Data extracts –
════════════════════
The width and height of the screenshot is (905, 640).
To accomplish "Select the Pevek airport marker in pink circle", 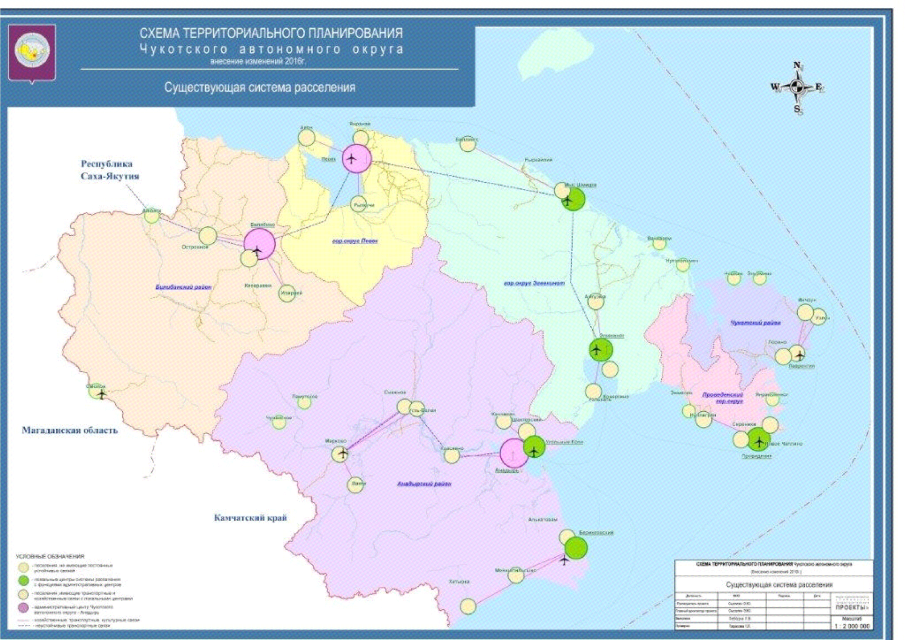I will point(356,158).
════════════════════
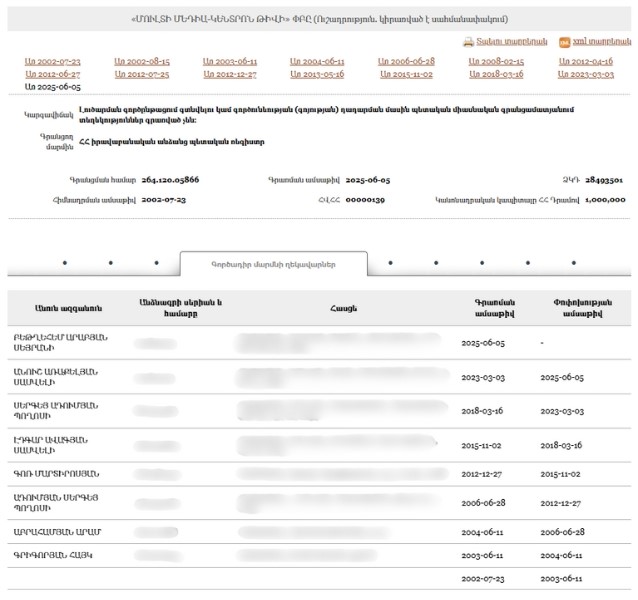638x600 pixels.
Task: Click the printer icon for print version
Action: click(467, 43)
════════════════════
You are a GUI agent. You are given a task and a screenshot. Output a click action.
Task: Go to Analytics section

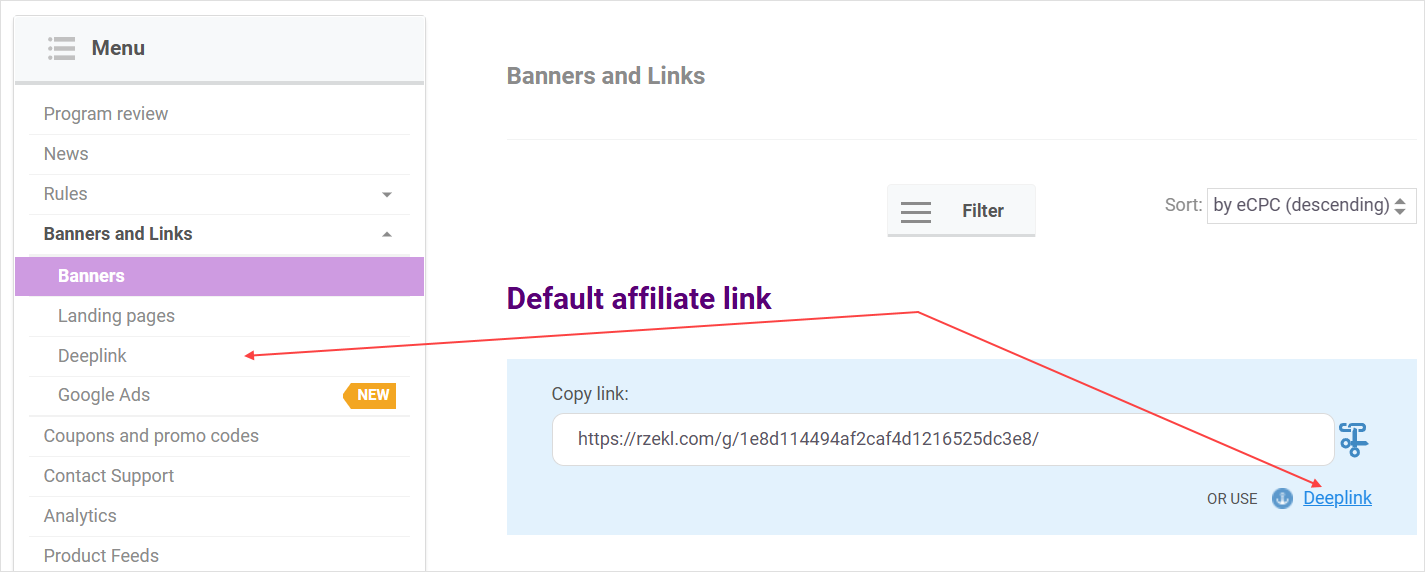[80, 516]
════════════════════
Problem statement –
Every line in the records that holds the word "screenshot" should be copied into the answer.

Answer –
The width and height of the screenshot is (905, 640).
You are a GUI agent. You are given a task and a screenshot. Output a click action.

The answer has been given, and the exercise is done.